Menée par une équipe de Rotterdam (Pays-Bas), la deuxième étude présentait des résultats du tout premier programme européen de type « Food Prescription Program » sur le contrôle glycémique, chez des adultes DT2 en surpoids. 

Appelés parfois « Programme de prescription alimentaire » ou « nutrition sur ordonnance », les Food Prescription Programs (FPP) visent à faciliter l'accès de populations au statut socioéconomique moins favorisé à des produits participant à une alimentation saine. 

Dans cet essai contrôlé randomisé de 3 mois, il s'agissait de DT2 en surpoids (IMC > 25 kg/m2), âgés de 18 à 75 ans, vivant à Rotterdam et disposant de revenus annuels inférieurs à 25 000 euros. Tous les participants suivaient un régime de type méditerranéen et avaient 3 entretiens avec un diététicien sur ces 3 mois. Ceux dans le bras FPP recevaient des colis hebdomadaires gratuits de produits sains (issus de l'agriculture locale) et participaient à 3 ateliers de cuisine et de santé.

Au total, il s'agissait dans cet essai pilote de 35 DT2 (âge moyen 57,3 ans, 74 % de femmes), dont 17 dans le bras FPP.

À 3 mois, on observait déjà de légères mais notables améliorations dans le bras FPP en termes de poids (de 92,0 kg à l'inclusion à 90,8), d'IMC (de 31,0 à 29,7 kg/m2), de glycémie à jeun (de 8,9 à 8,3 mmol/l) et de qualité de vie (SF-36 gênes physiques, bien-être émotionnel). Aucun changement significatif n'était constaté dans le groupe témoin. Les participants FPP rapportaient également une meilleure satisfaction de leur traitement.
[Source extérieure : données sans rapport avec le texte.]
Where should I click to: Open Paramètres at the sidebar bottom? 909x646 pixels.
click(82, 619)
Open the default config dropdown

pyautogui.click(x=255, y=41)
En termes d'HbA1c, de prise de médicaments et de facteurs de risque cardiovasculaire, les résultats étaient similaires dans les deux bras. 
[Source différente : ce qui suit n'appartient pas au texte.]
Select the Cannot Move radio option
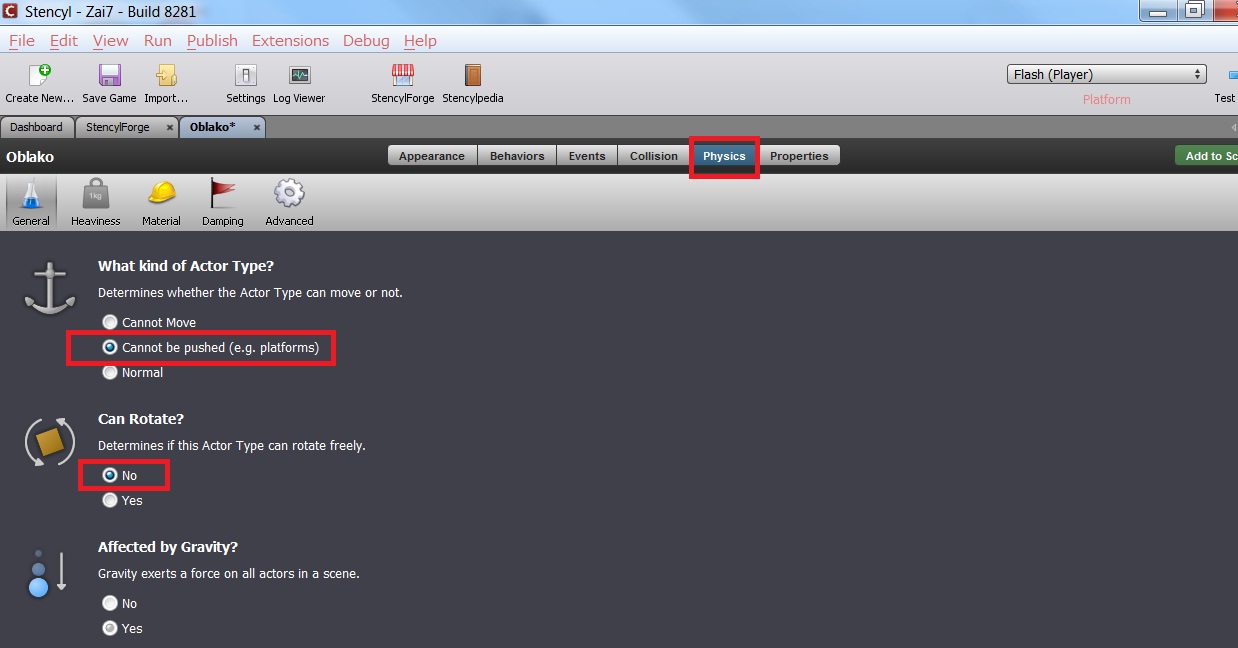The width and height of the screenshot is (1238, 648). (110, 322)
Les hommes sous GLP1 perdent moins de poids

Pour finir, une étude italienne (Padoue, Trévise, Rome) analysait les différences entre les sexes dans une cohorte de DT2 traités par analogues du GLP-1.(3) Au total, 7 847 DT2 (60 % d'hommes, HbA1c moyenne 8,0 %) répartis en 2 cohortes. Sur un suivi médian de 4 ans, on constatait tout d'abord une absence de différences H-F en termes de baisse de l'HbA1c ou de déclin de la fonction rénale (eGFR), mais un écart significatif en termes de perte de poids. 
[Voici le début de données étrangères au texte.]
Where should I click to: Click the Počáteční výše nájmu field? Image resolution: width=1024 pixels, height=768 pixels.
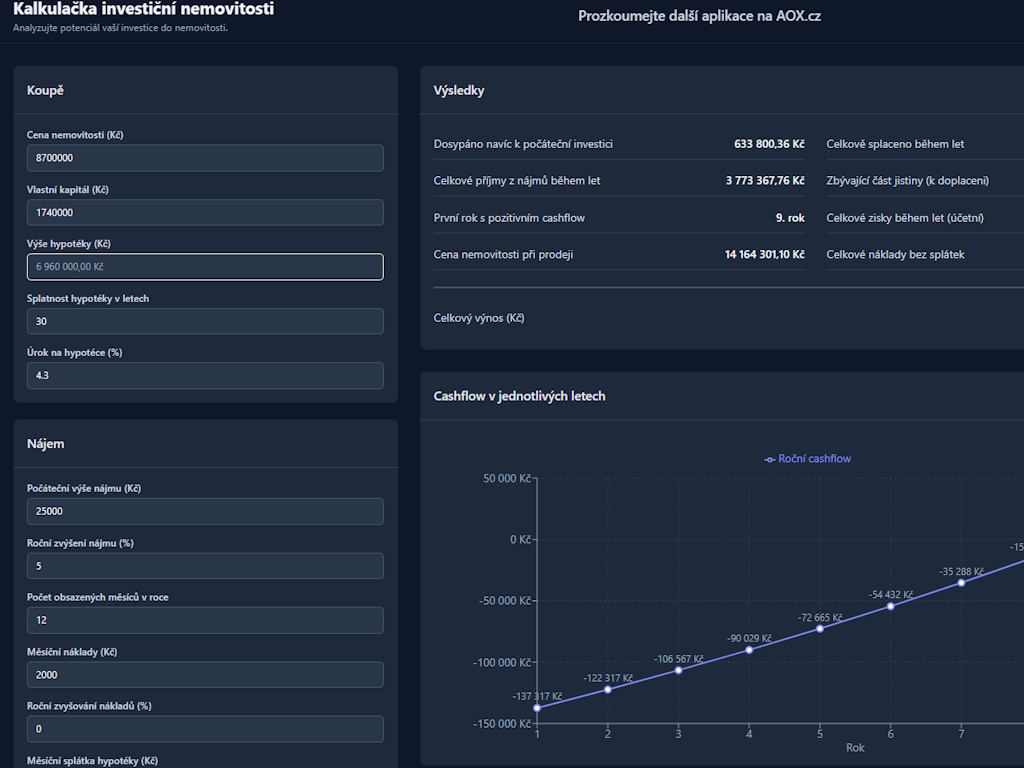pos(205,511)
Ces femmes DT2 étaient en effet plus nombreuses que ces hommes DT2 à parvenir à une perte de poids ≥5 % (66,5 % vs. 58,0 %) ou ≥10 % (40,0 % vs. 30,7 %), et ce, indépendamment des molécules ou des dosages utilisés. 

Sources :

  1. D. Handley, R. Bala, K. Young, et coll. Depression increases both HbA 1c testing frequency and risk of all-cause mortality in type 2 diabetes, 61e Congrès de l'European Association for the Study of Diabetes (EASD 2025), Vienne (Autriche), septembre 2025.
  2. K.A.C. Berk, C.A.W. Dietvorst, N. Perdeck, et coll. Food and exercise: the best marriage of convenience. Effects of the first European Food Prescription Programme for people with type 2 diabetes and low socioeconomic status: a randomised controlled pilot trial, 61e Congrès de l'European Association for the Study of Diabetes (EASD 2025), Vienne (Autriche), septembre 2025.
  3. M. Marassi, A. Cignarella, G. Russo, et coll. Sex differences in the weight response to GLP-1RA in people with type 2 diabetes: a long-term longitudinal real-world study, 61e Congrès de l'European Association for the Study of Diabetes (EASD 2025), Vienne (Autriche), septembre 2025.